Le modalità di raggiro della vittima possono essere molteplici. Alcune di queste sono descritte da Kevin Mitnick, famoso hacker condannato per le sue scorrerie informatiche ed attualmente CEO dell’azienda di consulenza e sicurezza informatica chiamata Mitnick Security Consulting LLC. La “conoscenza” approfondita di Mitnick è raccolta anche in un libro l’arte dell’inganno da cui abbiamo tratto altre tre tecniche possibili per ottenere informazioni e chiavi di accesso ai sistemi informativi che è bene saper riconoscere:

  1. rovistare nella spazzatura in cerca di foglietti con appuntate delle password, o comunque in cerca di recapiti telefonici indirizzi; questo tipo di dato va eliminato con apposite distruggi documenti.
  2. fare conoscenza con la vittima, fingendo di essere un incompetente informatico e chiedendo lumi al malcapitato come se fosse un esperto;
  3. spacciarsi per un addetto della compagnia che vende i programmi utilizzati, dicendo che è necessario installare una patch al sistema.

Per l'immagine ringraziamo Social-Engineer.org.

Social engineering e Pmi

Un altro sistema spesso utilizzato dai malintenzionati è costituito dal prendere a bersaglio le segreterie e gli assistenti di manager e direttori.
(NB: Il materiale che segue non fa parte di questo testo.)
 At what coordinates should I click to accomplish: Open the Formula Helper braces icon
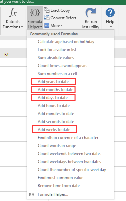click(35, 12)
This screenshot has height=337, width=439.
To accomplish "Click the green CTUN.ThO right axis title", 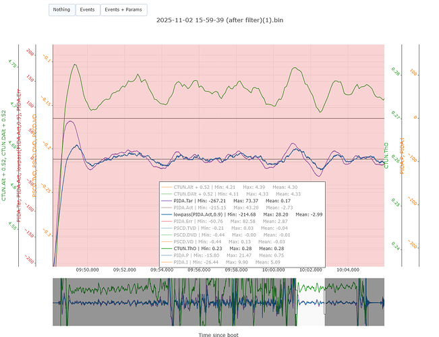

Per il tipo particolare di lavoro svolto questo tipo di impiegati ha spesso accesso alle risorse e dati del proprio responsabile e li usa “in sua vece” quando la delega viene concessa oltre ogni limite. La finta amicizia verso segretarie assistenti permette all’ingegnere sociale di arrivare a login e password di accesso di un profilo di utenza solitamente piuttosto elevato, caratterizzato da accessi privilegiati, viste più ampie sui dati e soprattutto possibilità di azioni e cancellazioni più estese. Paradossalmente l’obiettivo primario sono proprio le login di amministratore di sistema che ovviamente costituiscono dei veri passe-partout informatici.

Il social engineering è anche utilizzato per fini di spionaggio industriale nelle PMI, con un giro d’affari di 210 milioni di euro genericamente definito come “black market”. Lo spionaggio infatti ha come bersaglio principale proprio le risorse umane, considerate in assoluto l’anello debole del sistema azienda, perché più vulnerabili e disattente rispetto alle specifiche tecnologie. Mancano policy comportamentali che indichino i criteri della sicurezza aziendale.

Ne sono un valido esempio manager e dirigenti di PMI si trovano a parlare al cellulare o di persona di questioni aziendali in luoghi pubblici (palestre, treni, aerei). Un recente sondaggio di Symantech ha evidenziato soprattutto in ambito piccole e medie imprese, l’esigenza di trattare quotidianamente dati di natura confidenziale e riservata, attraverso mezzi e strumenti tecnologici e non, esponendoli all’accesso indebito. Lo stesso rapporto indica per oltre un terzo delle imprese intervistate, il mancato utilizzo di regole di Policy (regole comportamentali verso i dipendenti) volte a garantire una opportuna sicurezza aziendale.

Nelle Pmi oltre l’85% non ha in organico un responsabile della sicurezza che è preposto alla sua implementazione in termini fisici, logici organizzativi e procedurali. Preoccupante è anche la percezione del problema: Il 93% delle aziende e dei titolari intervistati si dice soddisfatto del livello di sicurezza raggiunto e delle misure di protezione adottate, il 92% si considera sicuro da qualsiasi attacco esterno ed il 65% è illusoriamente convinto che saprebbe riconoscere un qualsivoglia caso di spionaggio aziendale-industriale, condotto ai danni della propria impresa. Tuttavia probabilmente nessuno di loro conosce il significato di ingegneria sociale, né sa riconoscerlo.

I mezzi di contrasto principali sono costituiti da una terna di misure: una adeguata formazione e training per tutte le risorse umane dell’azienda, misure specifiche tecnologiche e l’assunzione di un security manager.